If you want to select all pixels that are not flagged by a given flag, you can use the invert option in flagged():

>>> gpm = mask.flagged(flag='BPM', invert=True)
>>> gpm
array([[ True,  True, False,  True,  True],
       [ True,  True, False,  True,  True],
       [ True,  True, False,  True,  True],
       [ True,  True, False,  True,  True],
       [ True,  True, False,  True,  True]])

For individual flags, there is also convenience functionality that allows you to access a boolean array as if it were an attribute of the object:

>>> mask.bpm
array([[False, False,  True, False, False],
       [False, False,  True, False, False],
       [False, False,  True, False, False],
       [False, False,  True, False, False],
       [False, False,  True, False, False]])
>>> mask.saturated
array([[ True, False, False, False, False],
       [ True, False, False, False, False],
       [False, False, False, False, False],
       [False, False, False, False, False],
       [ True,  True, False,  True,  True]])

This convenience operation is identical to calling flagged() for the indicated bit. However bpm is not an array that can be used to change the value of the bits themselves:

>>> indx = np.zeros(shape, dtype=bool)
>>> indx[2,3] = True
>>> mask.bpm = indx # Throws an AttributeError

Instead, you must use the bit toggling functions provided by the class: turn_on(), turn_off(), or toggle().

Tip

Every time flagged() is called, a new array is created.

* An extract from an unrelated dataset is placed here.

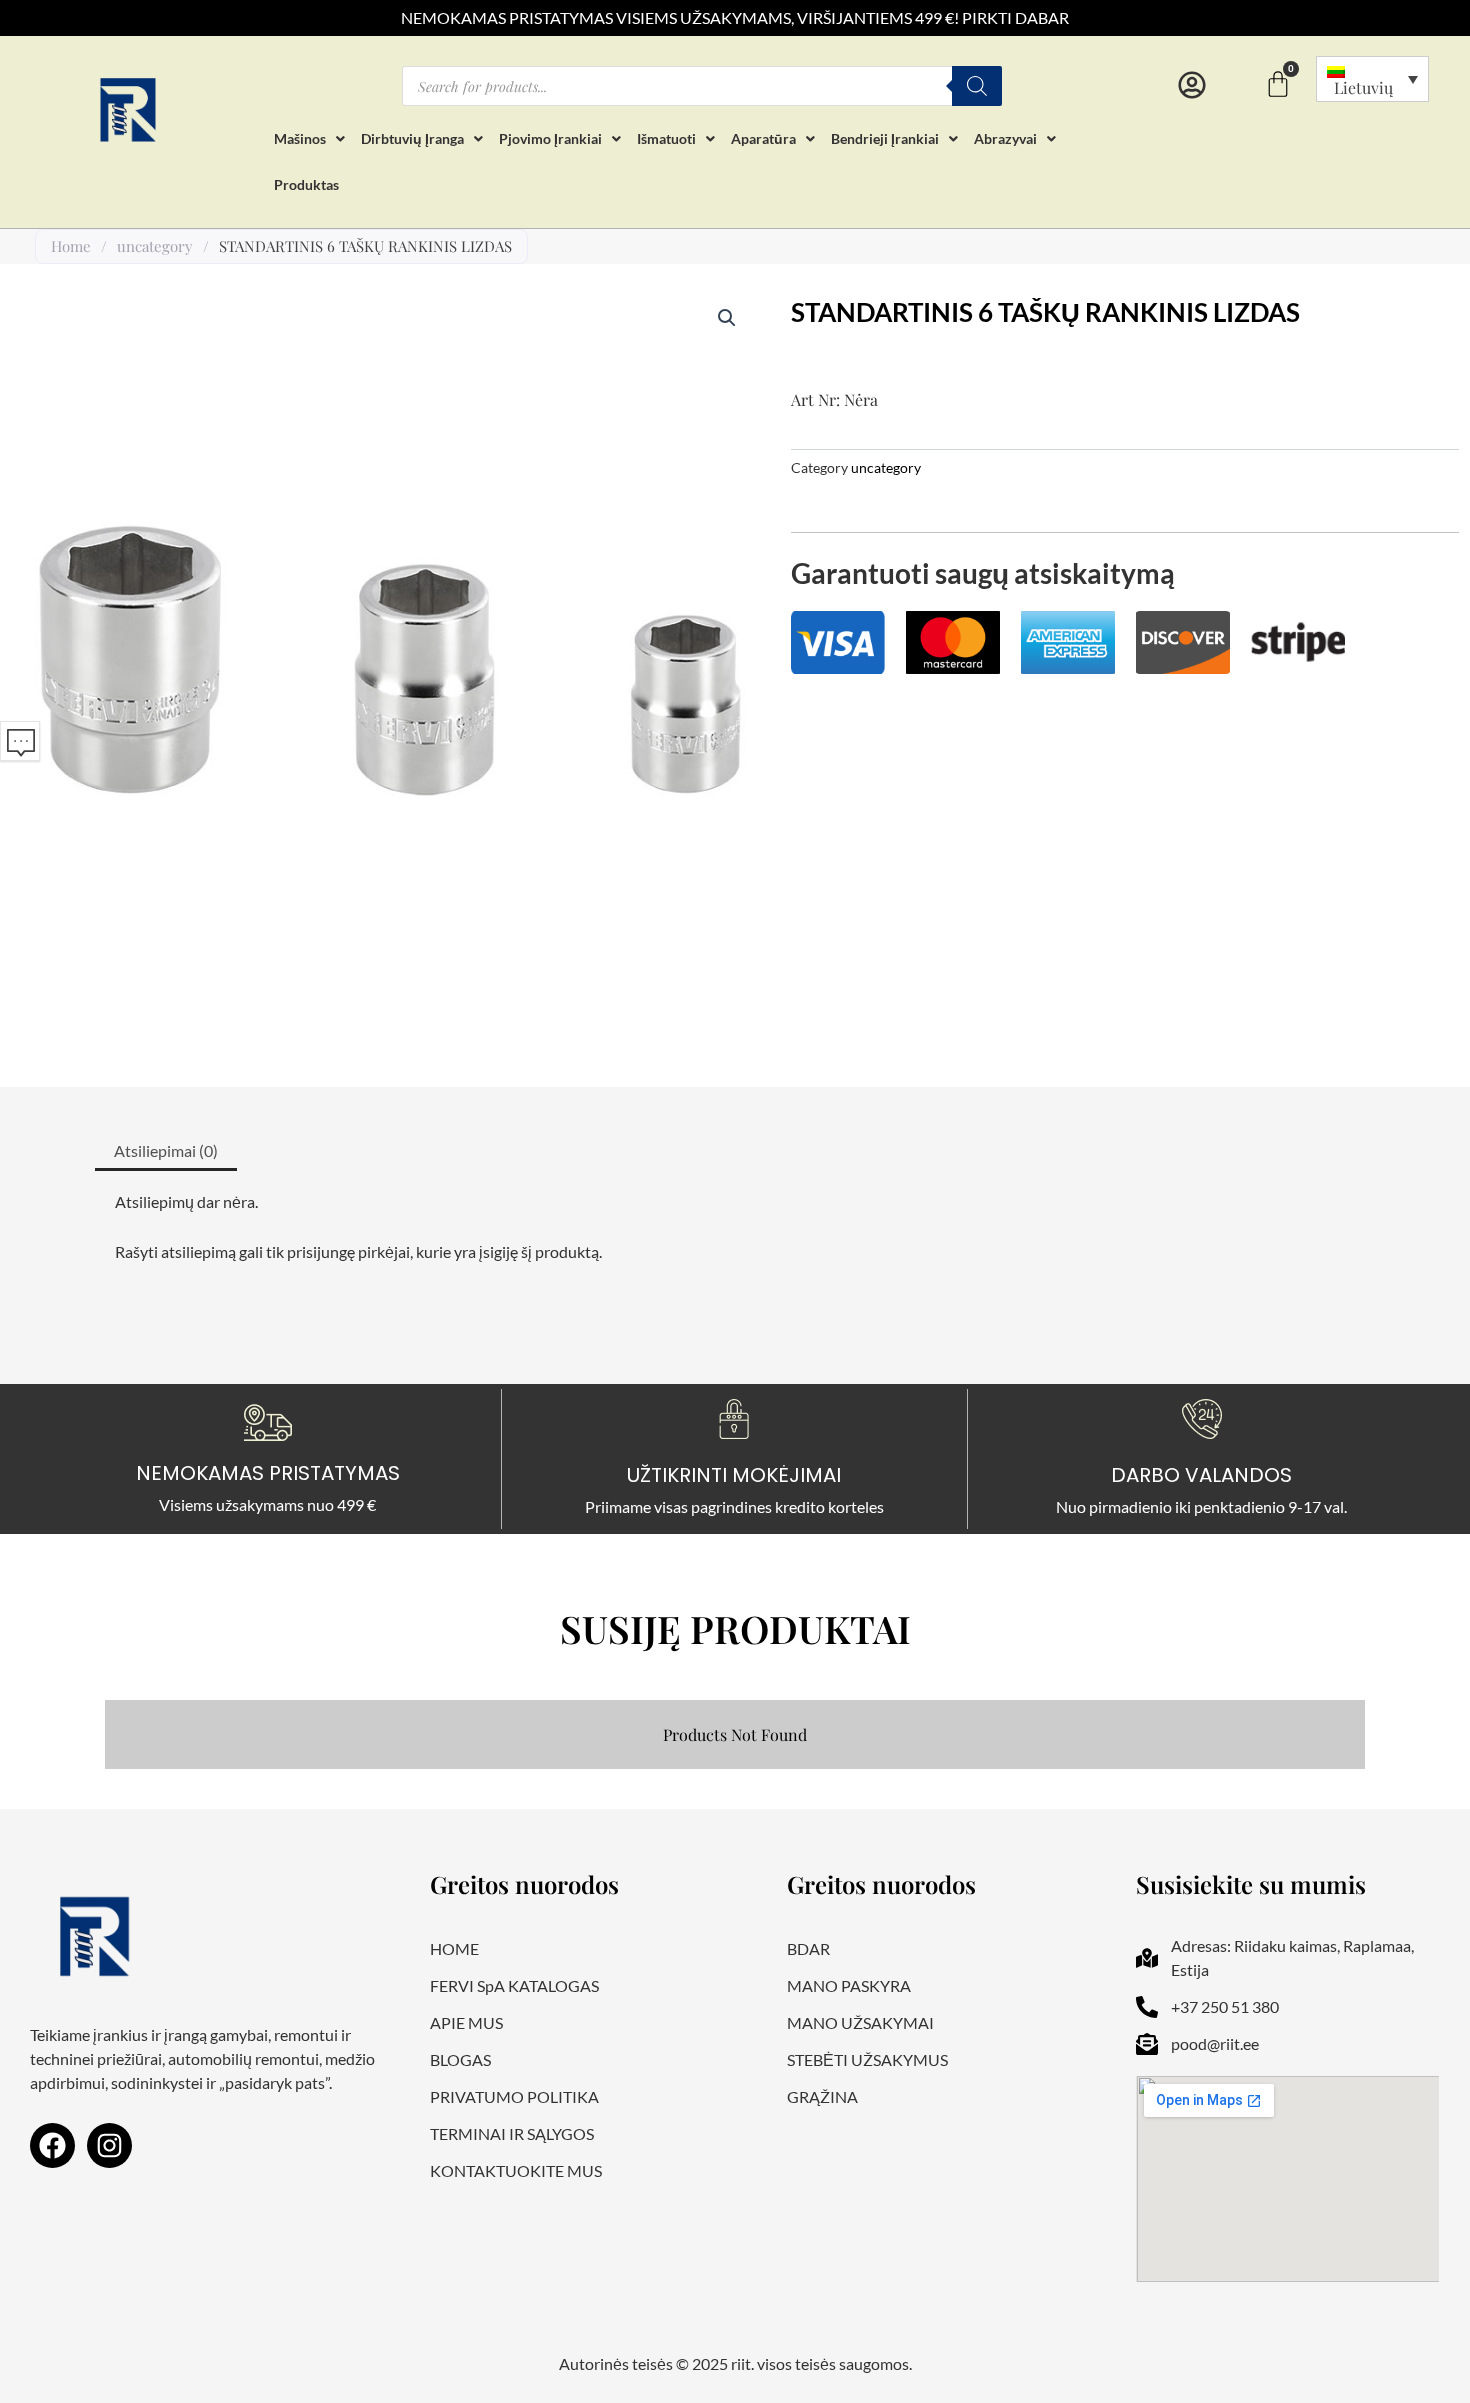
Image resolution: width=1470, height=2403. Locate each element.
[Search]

If you need to access to the result of the function multiple times without changing the flags, you’re better of assigning the result to a new array and then using that array so that you’re not continually allocating and deallocating memory (even within the context of how this is done within python).

Input/Output

As a subclass of DataContainer, you can save and read the bitmask data to/from files:

>>> mask.to_file('mask.fits')
>>> _mask = ImageBitMaskArray.from_file('mask.fits')
>>> np.array_equal(mask.mask, _mask.mask)
True

In addition to the mask data, the bit flags and values are also written to the header; see the BIT* entries in the header below:

>>> from astropy.io import fits
>>> hdu = fits.open('mask.fits')
>>> hdu.info()
Filename: mask.fits
No.    Name      Ver    Type      Cards   Dimensions   Format
  0  PRIMARY       1 PrimaryHDU      13   ()
  1  MASK          1 ImageHDU        22   (5, 5)   int16
>>> hdu['MASK'].header
XTENSION= 'IMAGE   '           / Image extension
BITPIX  =                   16 / array data type
NAXIS   =                    2 / number of array dimensions
NAXIS1  =                    5
NAXIS2  =                    5
PCOUNT  =                    0 / number of parameters
GCOUNT  =                    1 / number of groups
VERSPYT = '3.9.13  '           / Python version
VERSNPY = '1.22.3  '           / Numpy version
VERSSCI = '1.8.0   '           / Scipy version
VERSAST = '5.0.4   '           / Astropy version
VERSSKL = '1.0.2   '           / Scikit-learn version
VERSPYP = '1.10.1.dev260+g32de3d6d4' / PypeIt version
DATE    = '2022-11-10'         / UTC date created
DMODCLS = 'ImageBitMaskArray'  / Datamodel class
DMODVER = '1.0     '           / Datamodel version
BIT0    = 'BPM     '
BIT1    = 'COSMIC  '
BIT2    = 'SATURATED'
EXTNAME = 'MASK    '           / extension name
CHECKSUM= 'APGODMFOAMFOAMFO'   / HDU checksum updated 2022-11-10T13:10:27
DATASUM = '1245200 '           / data unit checksum updated 2022-11-10T13:10:27

Note

Currently, when loading a mask, the bit names in the header of the output file are not checked against the bitmask definition in the code itself. This kind of version control should be handled using the version attribute of the class. I.e., anytime the flags in the bitmask are changed, the developers should bump the class version.